TO DO: Each line of the entries below that includes "target" belongs in your answer.

RECORDS PROVIDED:
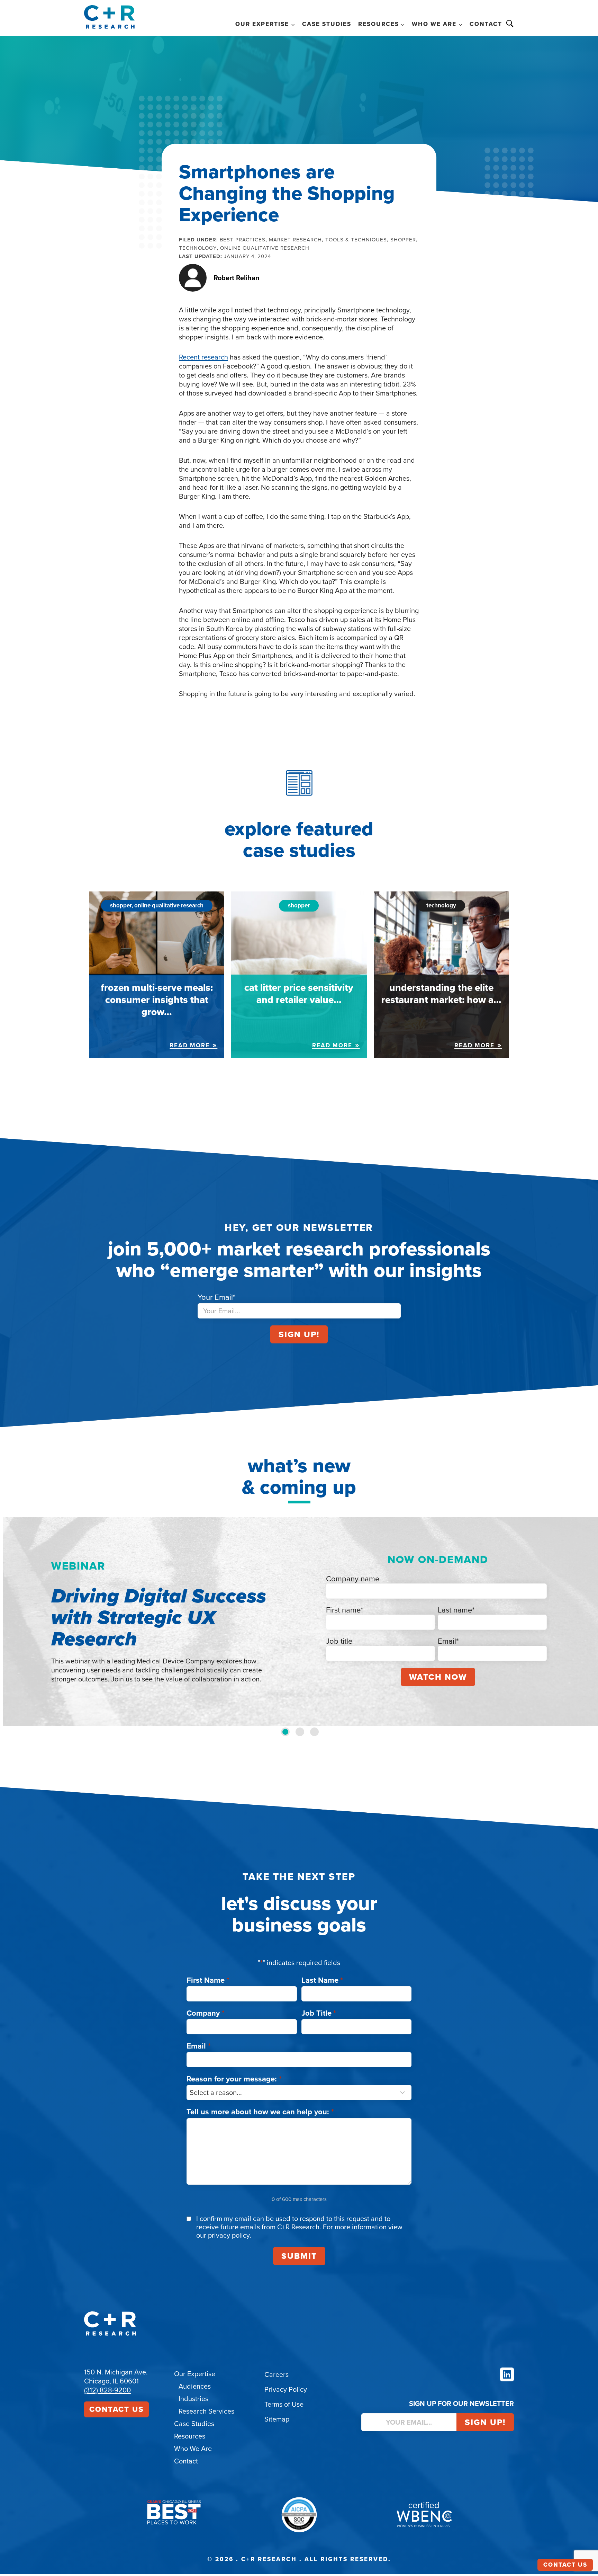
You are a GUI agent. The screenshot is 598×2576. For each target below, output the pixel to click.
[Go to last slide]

--

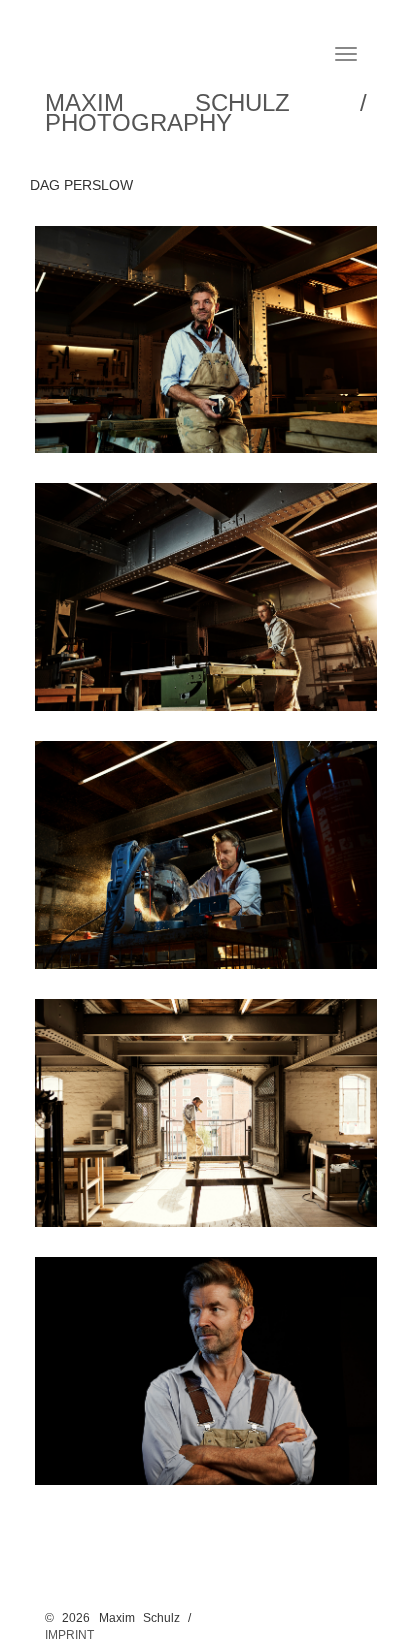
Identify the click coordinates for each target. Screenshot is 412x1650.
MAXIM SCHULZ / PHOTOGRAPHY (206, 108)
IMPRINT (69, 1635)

ANSWER BOX:
You are a GUI agent. The screenshot is 598×2576. For each target below, output the pixel to click.
Identify the click coordinates for each target. Screenshot is 412x1650.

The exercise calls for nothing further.